Elasticsearch stats aggregation corrupt float number precision

Hi everyone.
I'm using stats aggregation (max, min, avg) over some documents with float number fields.
These float numbers are saved with two decimal point in documents (for example 69.43). But the stats aggregation output corrupts format of float numbers, so that it shows more decimal points.

I'm using java API, so that org.elasticsearch.search.aggregations.support.ValueType class includes only double format and does not have any option to specify precision.

How can I do that with the elasticsearch?I don't want to do it after manually.

May I ask what you mean by "corrupt"?

When you index a document with float, even if you only provide two decimal places in the JSON, the internal float may or may not have the same precision. Floats are stored using standard IEEE-754 floating point representation and not all values are able to be explicitly stored. For example, if you try to store the number 12.12 in an IEEE-754 floating point value, internally it is stored as 12.11999988555908203125 because that is the closest arrangement of mantissa and exponent.

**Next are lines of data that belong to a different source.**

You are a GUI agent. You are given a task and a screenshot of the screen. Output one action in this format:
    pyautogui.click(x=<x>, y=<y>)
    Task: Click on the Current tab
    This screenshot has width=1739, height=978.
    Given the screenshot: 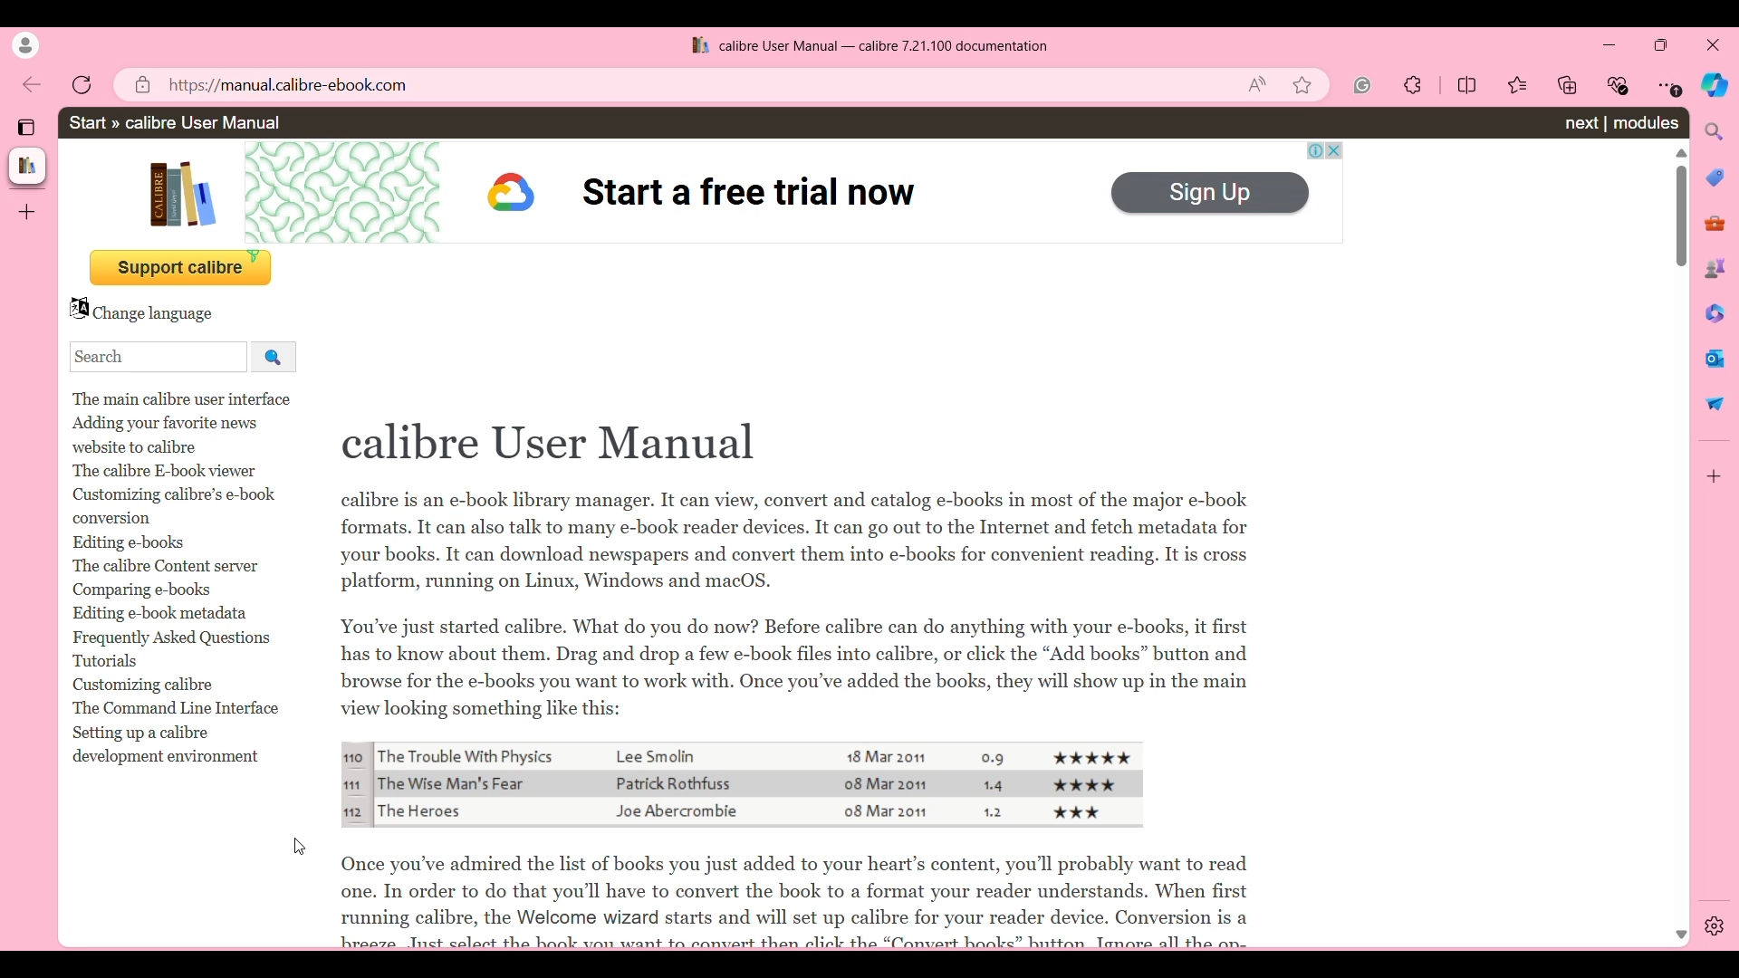 What is the action you would take?
    pyautogui.click(x=27, y=166)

This calculator is a convenient way to see how floats are stored: https://www.h-schmidt.net/FloatConverter/IEEE754.html

So that's part of the issue. The other side of the coin is that Elasticsearch aggregations always operate with Doubles, so all values (longs, bytes, shorts, floats, etc) are upconverted to a double. There are technical reasons and historical reasons for this decision, but that's how it is today.

If you only want to see two decimal places of precision, you can use the format parameter on the aggregation:

"format": "00.00"

Which should give you only two sigfigs after the decimal (I believe, typed that from memory).

Thank you for your response.
But neither of these two method format("00.00") and format("%.2f") had effect on the result:


Therefore, I wrote my own code after getting the results and used BigDecimal class to change precesion.

Ah, right. Sorry about that, format is only applied to the JSON output. When working in Java, we always provide the actual raw value.

Internally format just uses Java's DecimalFormat so you could do the same, or use something like BigDecimal.

This topic was automatically closed 28 days after the last reply. New replies are no longer allowed.